The Southern and Middle Belt Leaders Forum (SMBLF) has announced that it will soon recommend a presidential candidate to Nigerians.
This was contained in a communique issued on Monday by the group after its meeting held over the weekend in Abuja.
The meeting had in attendance various stakeholders from the zones, including national assembly members.
The SMBLF said the “appropriate” person will be recommended to the people after the leaders engage the various presidential candidates.
While commending political parties including the All Progressives Congress (APC), African Action Congress (AAC), African Democratic Congress (ADC), All Progressives Grand Alliance (APGA), and Labour Party (LP), for fielding candidates from the south, the forum criticised the Peoples Democratic Party (PDP), Action Alliance (AA), Action Democratic Party (ADP), Allied Peoples Movement (APM), New Nigeria Peoples Party (NNPP), Young Progressives Party (YPP), among others, for nominating presidential candidates from the north.
“SMBLF firmly reiterates its stance on the principle of zoning and power rotation between the North and the South, as the fulcrum on which the Nigerian Federation has, since independence, been premised,” the communique reads.

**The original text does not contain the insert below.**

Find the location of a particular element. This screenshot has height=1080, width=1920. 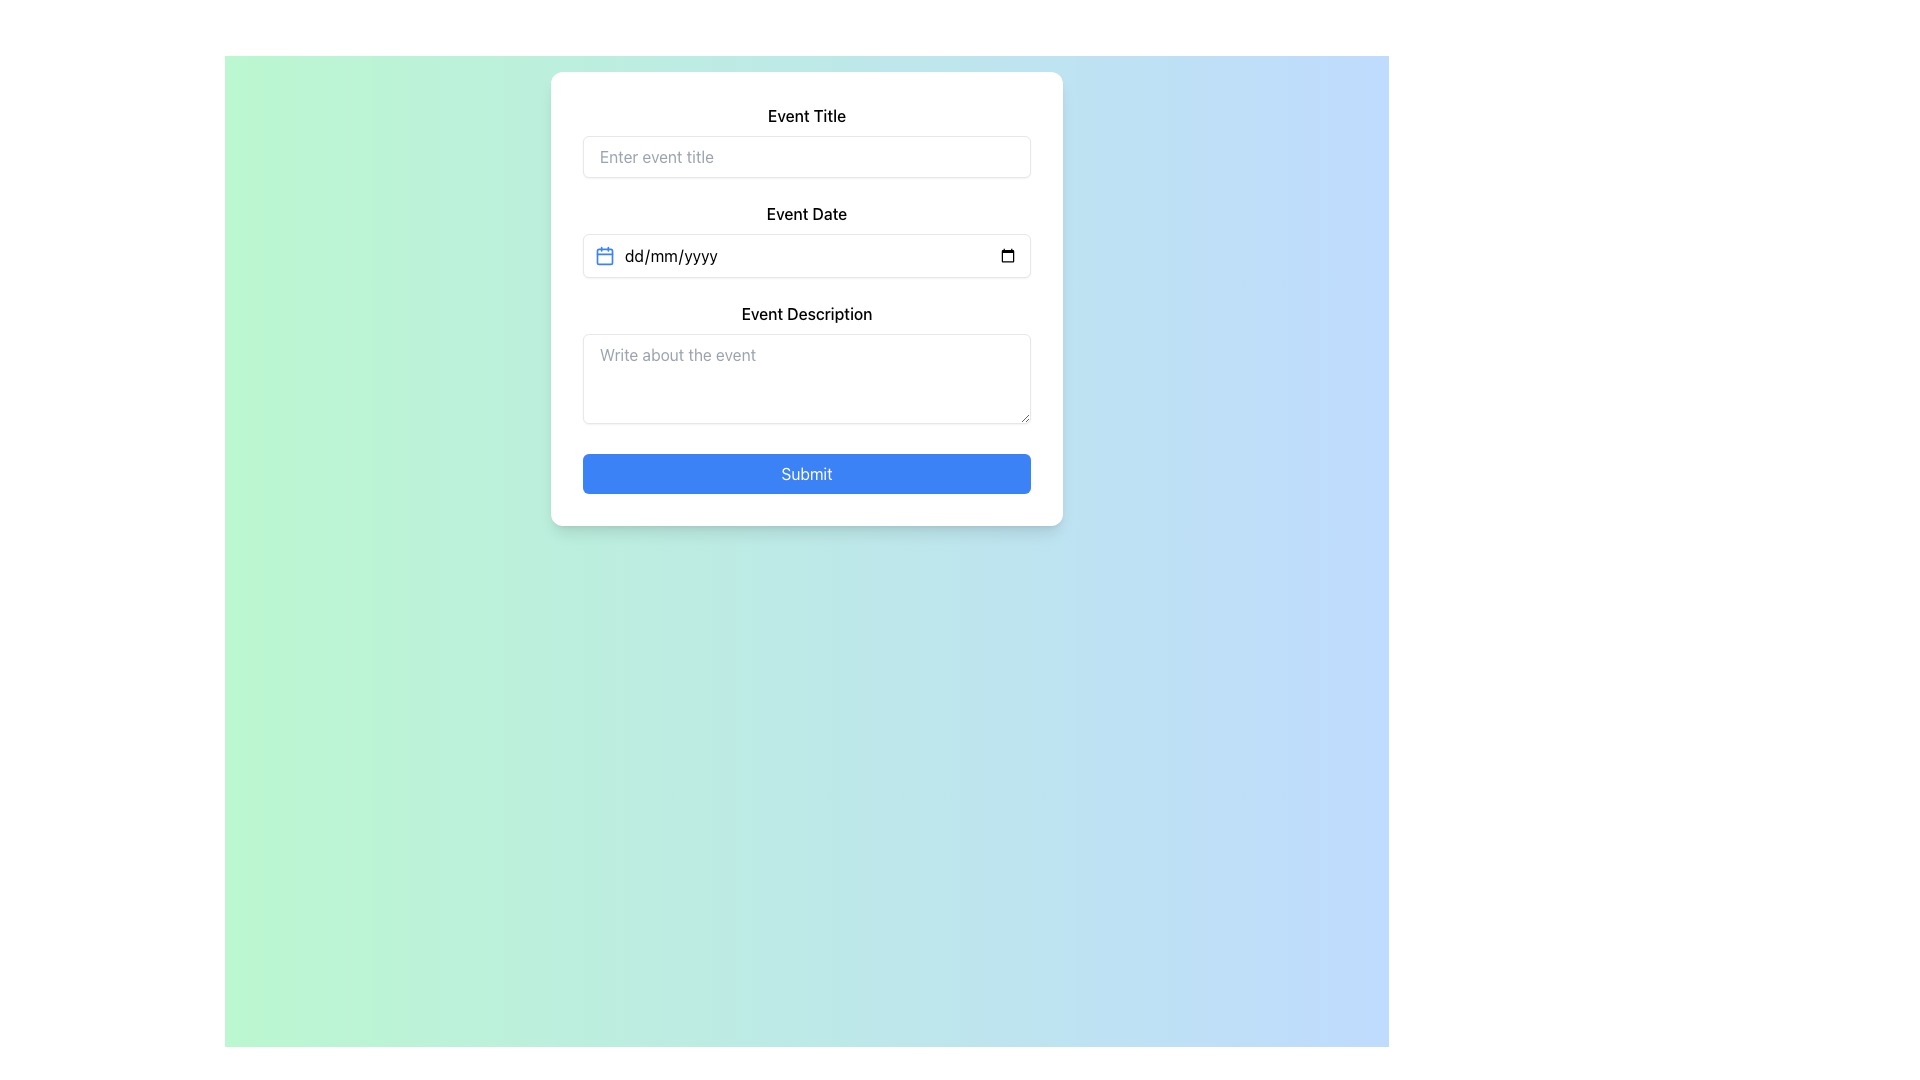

According to the group, it will in “due course, engage with the appropriate Presidential candidates and afterwards decide on which of the candidates to recommend to the peoples of Southern Nigeria, the Middle Belt region and indeed, all Nigerians of goodwill, for consideration at the polls in 2023”.
On the state of the nation, the forum said the failure of the federal government to live up to its constitutional responsibility of protecting lives and properties, is an invitation for residents to take up arms and defend themselves.
“That the state of insecurity in the country is worsening by the day, with devastating impacts on the welfare and livelihood of ordinary Nigerians, thus, calls on the Federal Government to take urgent steps to stem the tide and assuage the suffering of Nigerians,” the document reads.
“Warns that the ambiguity of the Federal Government and the failure of the security agencies to decisively deal with these situations, buttress concerns that officials of the Federal Government and security agents are complicit in the security anomalies in the country;
“Warns that the continuous abdication of the Government’s primary and abiding constitutional responsibility of safeguarding the lives and properties of its citizens, is an irresistible signal to Nigerians to exercise their inalienable rights of self-defence, by all means, in deviance of extant laws, which have not deterred terrorists the use of weapons even superior to those of the security agencies.”
The forum added that the security situation in the country calls for the implementation of state police, and that the national assembly and the federal government should immediately begin the “requisite legislative instrument in this regard rather than indulging in meaningless lamentations”.
Signatories to the communique are Edwin Clark, SMBLF/PANDEF leader; Ayo Adebanjo, leader of Afenifere; Pogu Bitrus, president-general, Middle Belt Forum, and Okey Emuchay, secretary-general, Ohaneze Ndigbo Worldwide.